Amazon will offer Prime for $72, instead of the usual $99, for 27 hours. It’s part of a promotion that features Amazon’s original TV series, “Transparent,” which recently won two Golden Globe awards.

For 27 hours only this weekend, Amazon.com Inc. will offer its Prime shipping and loyalty program for $72, a discount of $27 off the usual $99 price.

Amazon, No. 1 in the 2014 Internet Retailer Top 500, announced the offer today, tying it to a promotion of its original TV series “Transparent,” which recently won two Golden Globe awards, and the upcoming 72nd edition of the Academy Awards, which will be presented Feb. 22.
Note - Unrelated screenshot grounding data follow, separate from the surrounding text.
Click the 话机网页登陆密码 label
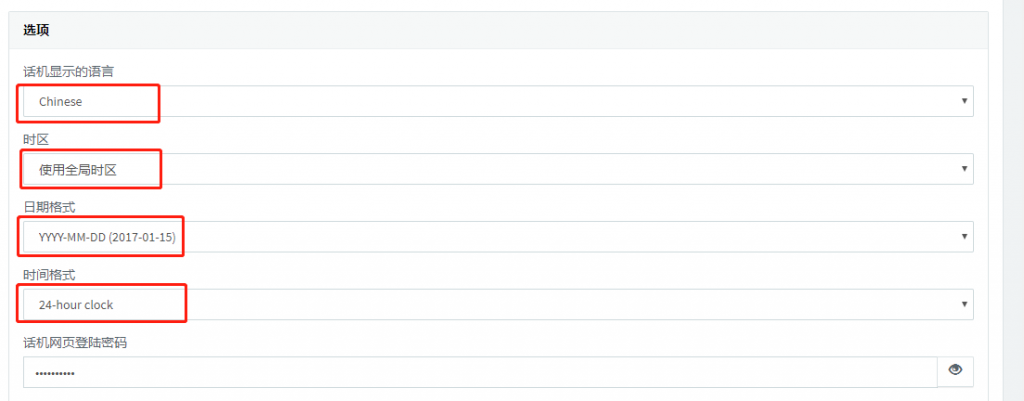The image size is (1024, 401). coord(75,343)
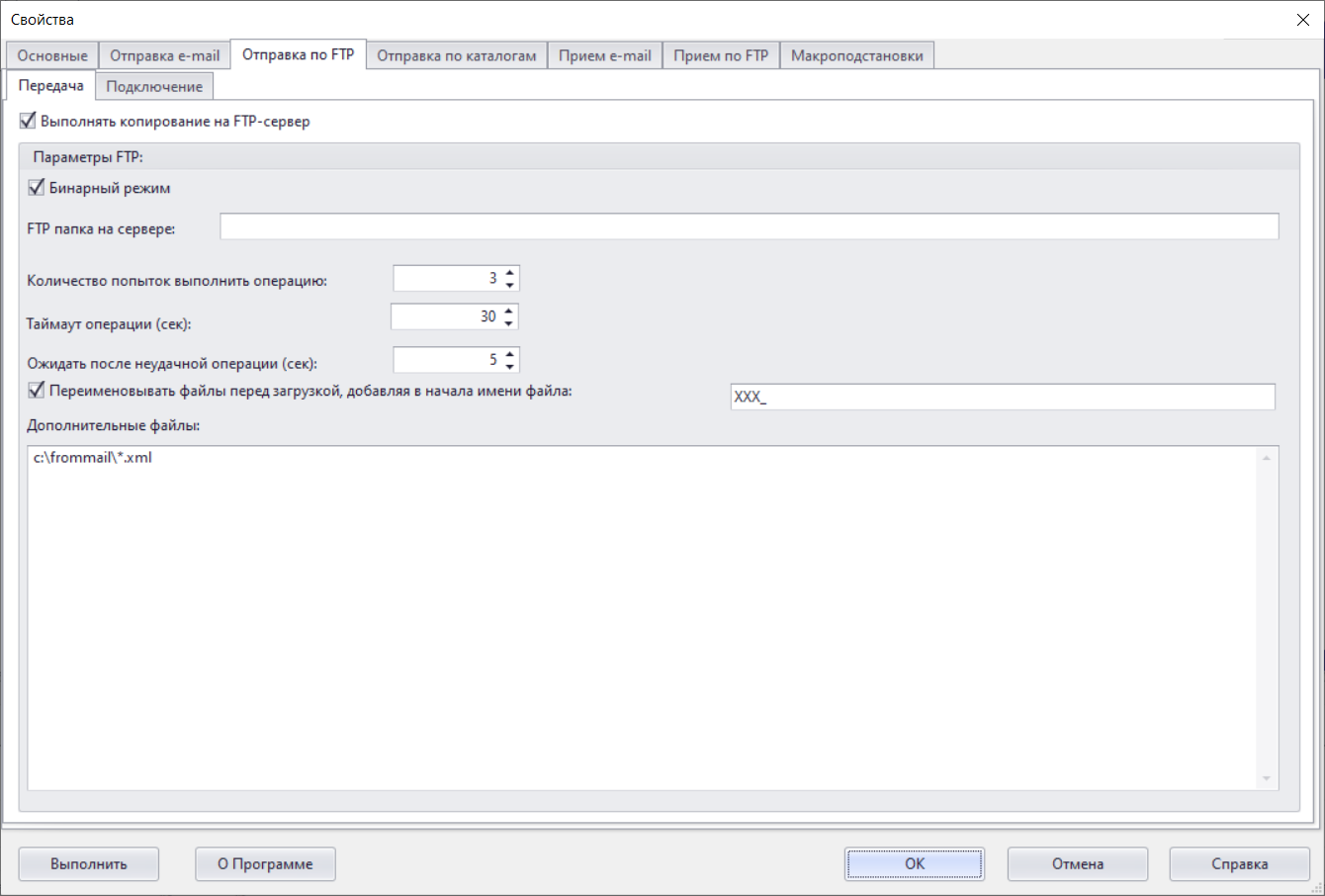Select the 'Макроподстановки' tab
The width and height of the screenshot is (1325, 896).
856,55
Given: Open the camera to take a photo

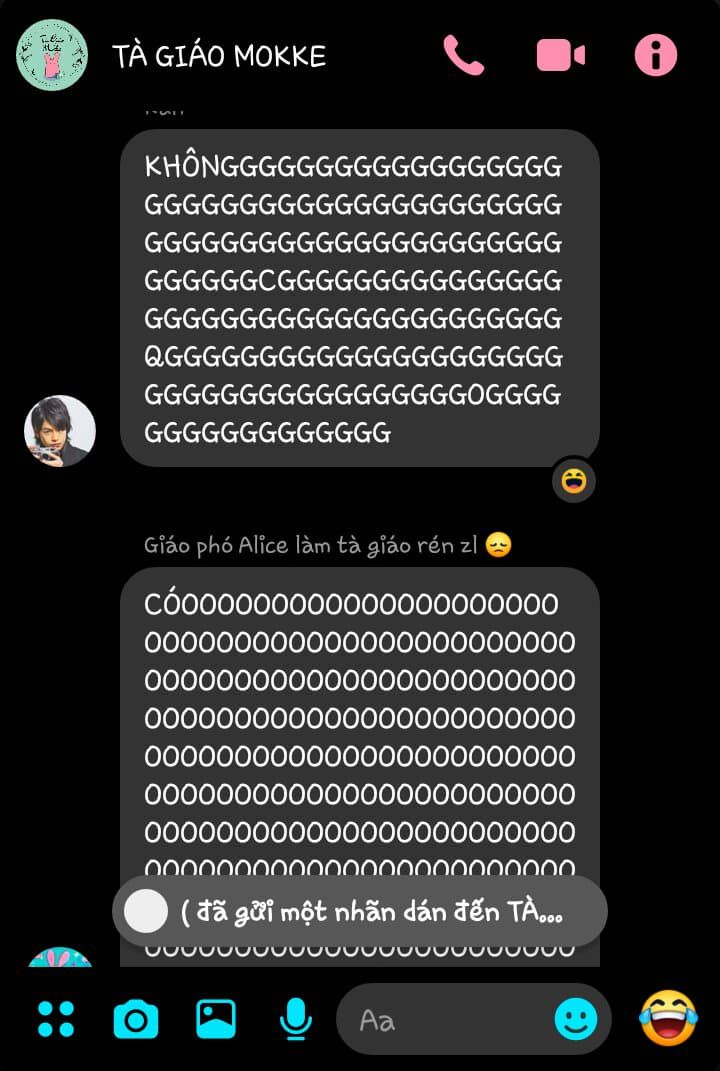Looking at the screenshot, I should 136,1019.
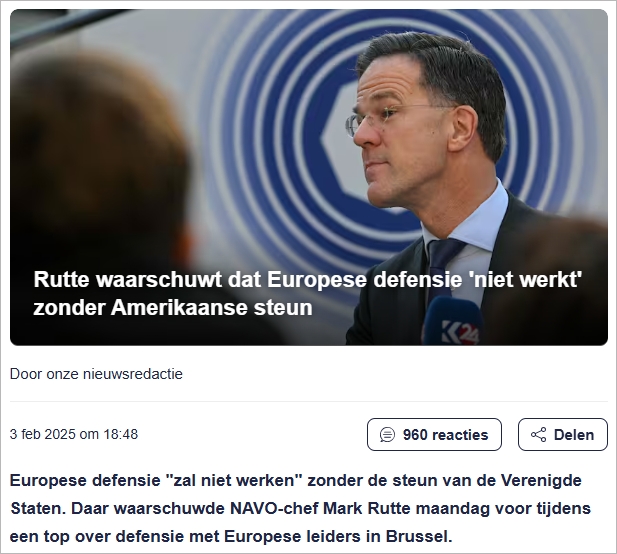Open headline 'Rutte waarschuwt dat Europese defensie'
This screenshot has width=617, height=554.
coord(307,280)
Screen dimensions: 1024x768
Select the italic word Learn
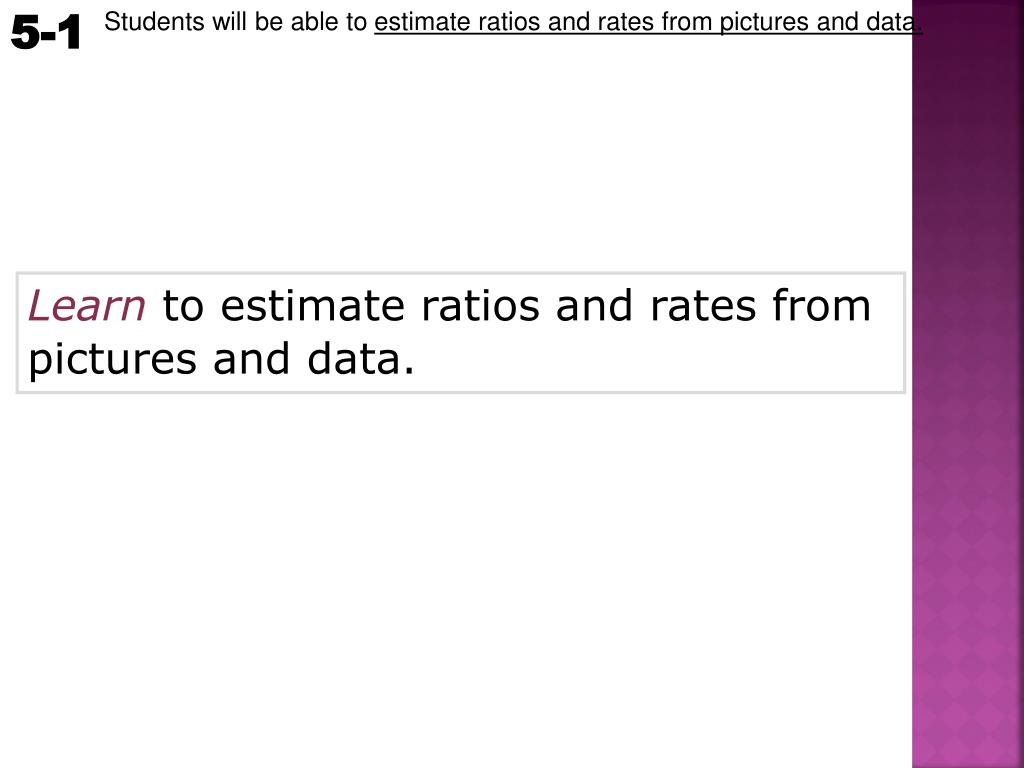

Amazon will make all 10 episodes of “Transparent” available for free on Saturday, instead of limiting it to members of Amazon Prime who gain access to streaming of Amazon Instant Video TV shows and movies, as well as free, two-day shipping for a year. The series features Jeffrey Tambor as a transgender man. He won the Golden Globe award Jan. 11 for best actor in a musical comedy, and the show, directed by Jill Soloway, won the top award in that category.

“We’re incredibly proud of everyone involved in the making of Transparent—the team took a risk and it paid off,” Amazon CEO Jeff Bezos says in a statement. “Big kudos and congrats to Jill, Jeffrey, and all the cast and crew.”

Amazon says consumers who are not Prime members will be able to sign up for a year of the service for $72 starting Saturday at 12:01 a.m. Eastern time and ending at 11:59 p.m. Pacific time, making it a 27-hour sale. They can sign up at Amazon.com/TransparentPrime; today that page offers a free 30-day trial of Prime.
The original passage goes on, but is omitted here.